- OBJECTIF 1: D'après le texte sur « Le droit de savoir », quel poste occupe Edwy Plenel ?
- OBJECTIF 2: Dans le texte sur « Le droit de savoir », reformulez plus brièvement le paragraphe qui commence par « Du moins est-ce ainsi », en conservant ses faits principaux.
- OBJECTIF 3: Prolongez l'extrait du livre sur le journalisme d'enquête à partir de sa dernière phrase.

A lire : Le droit de savoir


À quoi sert le journalisme ? Quelle est sa raison d’être ? D’où vient sa légitimité ? Quelle est sa mission démocratique ? Où se situe sa responsabilité sociale ? Pourquoi ses informations peuvent-elles déranger ? En quoi sa crise actuelle concerne-t-elle tous les citoyens ? Mais aussi pourquoi le journalisme d’investigation fait-il l’objet de tant de polémiques ? Quels débats recouvrent les mots de transparence ou de vérité employés à son propos ? Jusqu’où ses curiosités sont-elles légitimes ? Quels secrets doit-il respecter ? Et que veut dire être indépendant pour un journaliste ? Etc.
Autant de questions auxquelles répond "Le droit de savoir" d'Edwy Plenel directeur de Médiapart. A lire absolument !

Extrait

Lecteur, merci d être venu à la rencontre d'un ferment de désordre et de discorde : un journaliste.
Du moins est-ce ainsi qu'en France les pouvoirs établis, autorités instituées, situations acquises et notabilités installées jugent d'ordinaire notre engeance, les journalistes d'enquête - ou d'investigation, comme l'on voudra -, ceux qui cherchent et qui révèlent. Font chorus tous ceux qui, par conformisme ou par aveuglement, les suivent sans broncher, entre troupeaux moutonniers et meutes revanchardes. Et c'est à chaque fois la même danse infernale : pour mieux taire, étouffer ou oublier les informations dérangeantes, le journaliste qui les porte au grand jour est désigné à la vindicte, traité en ennemi, accablé de maux imaginaires et affublé de mots incongrus.

- LIGNES:
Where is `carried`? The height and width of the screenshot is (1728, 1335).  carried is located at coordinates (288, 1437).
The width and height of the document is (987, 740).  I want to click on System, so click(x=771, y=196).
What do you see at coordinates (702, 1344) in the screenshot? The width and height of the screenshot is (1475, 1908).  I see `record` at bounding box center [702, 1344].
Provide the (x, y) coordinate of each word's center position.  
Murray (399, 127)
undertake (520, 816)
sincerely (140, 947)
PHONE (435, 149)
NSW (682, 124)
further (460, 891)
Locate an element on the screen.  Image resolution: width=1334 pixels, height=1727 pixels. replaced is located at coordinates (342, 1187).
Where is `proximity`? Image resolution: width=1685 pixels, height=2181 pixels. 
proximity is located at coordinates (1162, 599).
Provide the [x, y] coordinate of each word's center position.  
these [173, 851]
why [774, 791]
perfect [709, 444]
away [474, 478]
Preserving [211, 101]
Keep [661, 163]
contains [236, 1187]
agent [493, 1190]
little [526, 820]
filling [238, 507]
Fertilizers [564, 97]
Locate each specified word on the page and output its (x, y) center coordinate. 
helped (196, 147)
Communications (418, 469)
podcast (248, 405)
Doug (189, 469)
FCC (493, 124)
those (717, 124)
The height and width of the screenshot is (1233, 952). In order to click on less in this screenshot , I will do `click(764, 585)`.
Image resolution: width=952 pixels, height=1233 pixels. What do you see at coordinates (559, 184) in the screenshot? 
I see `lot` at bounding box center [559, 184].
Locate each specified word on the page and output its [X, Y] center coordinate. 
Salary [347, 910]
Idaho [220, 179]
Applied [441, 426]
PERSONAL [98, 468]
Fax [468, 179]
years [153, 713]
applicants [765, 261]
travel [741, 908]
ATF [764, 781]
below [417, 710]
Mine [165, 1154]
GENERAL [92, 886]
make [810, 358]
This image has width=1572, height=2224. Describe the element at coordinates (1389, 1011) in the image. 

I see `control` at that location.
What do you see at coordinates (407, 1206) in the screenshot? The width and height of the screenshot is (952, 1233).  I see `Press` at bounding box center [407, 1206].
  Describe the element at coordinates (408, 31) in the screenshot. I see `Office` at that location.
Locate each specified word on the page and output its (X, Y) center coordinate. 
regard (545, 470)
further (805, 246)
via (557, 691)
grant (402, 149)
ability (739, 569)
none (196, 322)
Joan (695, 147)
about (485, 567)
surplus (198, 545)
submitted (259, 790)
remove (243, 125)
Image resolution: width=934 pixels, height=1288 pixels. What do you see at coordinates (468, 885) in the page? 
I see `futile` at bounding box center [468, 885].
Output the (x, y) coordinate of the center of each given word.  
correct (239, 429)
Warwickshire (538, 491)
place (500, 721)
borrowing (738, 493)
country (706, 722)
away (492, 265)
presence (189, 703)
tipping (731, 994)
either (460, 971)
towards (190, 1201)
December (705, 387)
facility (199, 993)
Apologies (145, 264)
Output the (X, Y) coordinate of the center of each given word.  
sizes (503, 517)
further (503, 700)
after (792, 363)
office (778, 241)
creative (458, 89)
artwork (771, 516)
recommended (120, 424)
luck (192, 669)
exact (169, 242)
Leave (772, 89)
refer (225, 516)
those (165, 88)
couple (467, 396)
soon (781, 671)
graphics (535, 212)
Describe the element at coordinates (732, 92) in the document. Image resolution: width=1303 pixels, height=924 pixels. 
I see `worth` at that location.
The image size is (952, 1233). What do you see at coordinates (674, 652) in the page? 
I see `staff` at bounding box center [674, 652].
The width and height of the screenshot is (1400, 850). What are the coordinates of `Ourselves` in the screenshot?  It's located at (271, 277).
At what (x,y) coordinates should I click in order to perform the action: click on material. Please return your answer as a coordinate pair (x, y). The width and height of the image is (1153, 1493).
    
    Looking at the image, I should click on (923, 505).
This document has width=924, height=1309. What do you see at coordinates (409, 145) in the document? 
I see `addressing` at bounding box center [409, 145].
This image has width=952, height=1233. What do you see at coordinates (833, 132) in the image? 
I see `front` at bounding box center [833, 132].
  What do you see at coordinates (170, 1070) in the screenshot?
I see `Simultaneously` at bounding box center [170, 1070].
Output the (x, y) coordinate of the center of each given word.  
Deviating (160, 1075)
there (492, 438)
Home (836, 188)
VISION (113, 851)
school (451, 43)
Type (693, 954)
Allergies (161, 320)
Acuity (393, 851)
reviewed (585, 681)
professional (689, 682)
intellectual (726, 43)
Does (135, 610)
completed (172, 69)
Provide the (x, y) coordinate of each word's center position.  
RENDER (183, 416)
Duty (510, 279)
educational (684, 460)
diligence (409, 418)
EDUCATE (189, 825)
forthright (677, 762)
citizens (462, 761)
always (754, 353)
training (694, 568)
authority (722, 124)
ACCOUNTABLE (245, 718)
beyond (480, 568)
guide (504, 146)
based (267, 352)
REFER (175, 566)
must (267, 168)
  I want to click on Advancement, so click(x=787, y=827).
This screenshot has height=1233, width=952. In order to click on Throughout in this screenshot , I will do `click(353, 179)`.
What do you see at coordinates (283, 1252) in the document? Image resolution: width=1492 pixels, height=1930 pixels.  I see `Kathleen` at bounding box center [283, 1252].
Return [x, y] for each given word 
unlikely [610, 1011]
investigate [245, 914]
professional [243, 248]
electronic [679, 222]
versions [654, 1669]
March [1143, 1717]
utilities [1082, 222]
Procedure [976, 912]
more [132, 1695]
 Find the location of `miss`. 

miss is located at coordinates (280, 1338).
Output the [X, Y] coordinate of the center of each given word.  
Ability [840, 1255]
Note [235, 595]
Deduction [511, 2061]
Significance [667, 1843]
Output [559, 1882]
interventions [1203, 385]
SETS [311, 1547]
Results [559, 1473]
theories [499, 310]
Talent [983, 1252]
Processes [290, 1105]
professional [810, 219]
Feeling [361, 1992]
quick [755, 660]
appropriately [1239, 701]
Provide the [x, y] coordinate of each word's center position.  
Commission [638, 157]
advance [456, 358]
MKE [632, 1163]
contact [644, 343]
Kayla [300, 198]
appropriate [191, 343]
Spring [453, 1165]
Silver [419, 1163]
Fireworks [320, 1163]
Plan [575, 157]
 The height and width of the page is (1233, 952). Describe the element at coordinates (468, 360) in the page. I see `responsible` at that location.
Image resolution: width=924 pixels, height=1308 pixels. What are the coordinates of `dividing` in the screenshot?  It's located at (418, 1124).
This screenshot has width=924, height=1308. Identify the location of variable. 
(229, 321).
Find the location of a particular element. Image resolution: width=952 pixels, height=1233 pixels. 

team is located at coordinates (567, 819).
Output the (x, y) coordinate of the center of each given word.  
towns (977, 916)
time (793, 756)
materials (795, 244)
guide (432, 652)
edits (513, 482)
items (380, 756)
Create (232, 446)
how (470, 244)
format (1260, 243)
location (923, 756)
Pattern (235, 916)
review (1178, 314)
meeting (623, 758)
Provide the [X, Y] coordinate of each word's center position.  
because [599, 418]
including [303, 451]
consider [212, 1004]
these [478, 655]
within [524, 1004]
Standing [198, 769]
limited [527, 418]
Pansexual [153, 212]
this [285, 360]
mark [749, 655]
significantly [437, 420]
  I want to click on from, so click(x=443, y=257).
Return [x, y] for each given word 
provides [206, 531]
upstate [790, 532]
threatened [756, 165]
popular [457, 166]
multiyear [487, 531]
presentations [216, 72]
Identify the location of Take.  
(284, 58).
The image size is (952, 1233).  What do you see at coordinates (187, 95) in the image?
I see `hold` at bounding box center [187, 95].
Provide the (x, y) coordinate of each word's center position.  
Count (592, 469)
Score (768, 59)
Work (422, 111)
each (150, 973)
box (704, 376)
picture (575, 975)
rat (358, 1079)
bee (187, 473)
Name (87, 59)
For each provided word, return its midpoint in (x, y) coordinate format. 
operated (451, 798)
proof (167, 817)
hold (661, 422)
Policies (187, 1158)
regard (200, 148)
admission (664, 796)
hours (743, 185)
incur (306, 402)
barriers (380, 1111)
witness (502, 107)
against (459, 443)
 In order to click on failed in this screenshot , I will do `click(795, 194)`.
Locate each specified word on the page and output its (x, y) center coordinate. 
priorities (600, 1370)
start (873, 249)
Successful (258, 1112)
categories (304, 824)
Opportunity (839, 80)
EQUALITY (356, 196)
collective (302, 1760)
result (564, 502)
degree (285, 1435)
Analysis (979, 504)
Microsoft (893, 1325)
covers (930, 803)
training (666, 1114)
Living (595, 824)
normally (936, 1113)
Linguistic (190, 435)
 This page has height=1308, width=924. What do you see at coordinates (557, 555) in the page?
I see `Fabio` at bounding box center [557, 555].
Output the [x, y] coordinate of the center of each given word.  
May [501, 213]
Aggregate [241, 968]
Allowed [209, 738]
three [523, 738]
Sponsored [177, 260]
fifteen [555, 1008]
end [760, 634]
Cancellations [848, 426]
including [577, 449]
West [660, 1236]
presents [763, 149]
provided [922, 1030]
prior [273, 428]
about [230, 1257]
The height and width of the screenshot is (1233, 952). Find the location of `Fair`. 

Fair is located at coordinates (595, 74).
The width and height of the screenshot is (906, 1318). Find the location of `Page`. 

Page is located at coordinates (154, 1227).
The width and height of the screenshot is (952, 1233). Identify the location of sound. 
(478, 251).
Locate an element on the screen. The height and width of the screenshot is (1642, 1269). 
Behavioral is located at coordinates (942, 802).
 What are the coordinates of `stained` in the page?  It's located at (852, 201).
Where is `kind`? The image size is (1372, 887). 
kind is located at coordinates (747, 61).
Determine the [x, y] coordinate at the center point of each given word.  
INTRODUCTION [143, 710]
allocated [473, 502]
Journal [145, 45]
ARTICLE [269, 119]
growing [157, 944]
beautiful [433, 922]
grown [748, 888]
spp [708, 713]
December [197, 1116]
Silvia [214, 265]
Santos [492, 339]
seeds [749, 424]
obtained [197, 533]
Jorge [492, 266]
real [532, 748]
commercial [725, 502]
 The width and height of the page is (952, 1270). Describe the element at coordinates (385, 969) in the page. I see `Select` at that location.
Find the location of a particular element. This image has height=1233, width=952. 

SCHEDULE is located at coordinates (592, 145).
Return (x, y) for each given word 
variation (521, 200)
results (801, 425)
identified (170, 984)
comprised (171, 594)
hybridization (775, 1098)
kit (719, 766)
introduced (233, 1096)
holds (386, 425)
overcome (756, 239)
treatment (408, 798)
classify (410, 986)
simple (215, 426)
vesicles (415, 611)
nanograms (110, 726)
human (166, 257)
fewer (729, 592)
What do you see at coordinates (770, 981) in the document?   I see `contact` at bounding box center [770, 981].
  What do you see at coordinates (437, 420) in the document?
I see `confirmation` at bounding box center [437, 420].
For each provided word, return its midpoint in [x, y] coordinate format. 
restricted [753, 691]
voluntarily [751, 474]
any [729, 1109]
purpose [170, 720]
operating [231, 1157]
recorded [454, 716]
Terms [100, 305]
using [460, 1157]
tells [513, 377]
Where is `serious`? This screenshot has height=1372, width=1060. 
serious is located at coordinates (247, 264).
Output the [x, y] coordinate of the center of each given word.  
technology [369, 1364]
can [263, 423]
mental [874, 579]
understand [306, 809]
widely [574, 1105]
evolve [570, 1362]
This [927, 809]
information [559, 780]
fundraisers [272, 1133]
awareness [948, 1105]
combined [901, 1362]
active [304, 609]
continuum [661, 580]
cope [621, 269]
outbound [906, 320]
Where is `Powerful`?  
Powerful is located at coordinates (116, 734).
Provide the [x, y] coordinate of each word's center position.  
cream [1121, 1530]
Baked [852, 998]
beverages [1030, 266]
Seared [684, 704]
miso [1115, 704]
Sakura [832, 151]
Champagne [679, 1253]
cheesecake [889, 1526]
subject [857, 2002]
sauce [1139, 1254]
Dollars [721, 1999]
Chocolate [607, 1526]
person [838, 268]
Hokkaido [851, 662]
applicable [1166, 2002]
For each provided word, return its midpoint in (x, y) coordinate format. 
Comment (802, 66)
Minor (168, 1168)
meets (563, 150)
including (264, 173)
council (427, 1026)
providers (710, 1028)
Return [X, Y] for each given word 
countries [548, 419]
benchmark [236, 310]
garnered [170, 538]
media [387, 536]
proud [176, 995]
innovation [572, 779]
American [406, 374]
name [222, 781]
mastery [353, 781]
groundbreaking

- RÉPONSE RÉDIGÉE 1: Il est directeur de Médiapart.

- RÉPONSE RÉDIGÉE 2: En France, les pouvoirs établis, les autorités instituées, les situations acquises et les notables jugent d'ordinaire ainsi les journalistes d'enquête, ceux qui cherchent et révèlent. Tous ceux qui les suivent par conformisme ou par aveuglement se joignent à eux. À chaque fois, pour taire ou étouffer les informations dérangeantes, on désigne à la vindicte le journaliste qui les révèle. On le traite en ennemi et on l'accable de maux imaginaires et de mots incongrus.

- RÉPONSE RÉDIGÉE 3:
J'ai beau en avoir l'habitude à force d'en avoir fait les frais, je ne m'y habitue toujours pas : pourquoi cet acteur indispensable au jeu démocratique est-il d'emblée décrié quand il assume vraiment son rôle ? Car à quoi est supposé servir un journaliste, selon les canons d'une tradition qui unit règles professionnelles et principes politiques ? Tout simplement à apporter aux gens les informations dont ils ont besoin pour être libres et autonomes. Libres dans leurs opinions, autonomes dans leurs décisions. Leur donner en somme les moyens de réfléchir et de choisir par eux-mêmes, sans être soumis à des puissances qui leur échapperaient ou à des pouvoirs qu'ils ne pourraient pas contrôler.
Un journaliste fait donc son travail quand il apprend au public ce qui lui échappe, ce qu'on ne voudrait pas qu'il sache, ce qu'on lui dissimule ou qu'on lui cache, ce qui lui est méconnu ou inconnu, bref tout ce qui ne ressort pas de la communication, d'où qu'elle vienne. Et, d'autant plus, quand elle provient des pouvoirs et des puissants qui, mieux que d'autres, ont les moyens d'imposer leur vision du présent, tout comme le récit du passé est, le plus souvent, écrit par les vainqueurs et les dominants. C'est alors que la responsabilité sociale du journaliste prend tout son sens, dans sa capacité à sortir des agendas imposés et à dévoiler des réalités inédites.
Or, bizarrement, dans le débat public français, c'est à ce moment précis que le journaliste se fait mal voir. Le voilà brocardé alors même qu'il s'accomplit en jouant son rôle d'apporteur de nouvelles inédites, nouvelles dérangeantes ou mauvaises, indociles et imprévues, incroyables ou impensables, nouvelles qui bousculent les certitudes, ébranlent les opinions, déstabilisent les réputations. Calomnié à cet instant où, sortant de sa routine et prenant des risques, il accomplit la promesse professionnelle qui lui fut enseignée d'être d'abord loyal envers les citoyens en leur dévoilant les vérités les plus utiles, celles qui font réfléchir, celles qui mettent en branle et en mouvement, celles qui découvrent l'impossible et ouvrent le possible. Bref, celles qui nous font sortir des chemins balisés.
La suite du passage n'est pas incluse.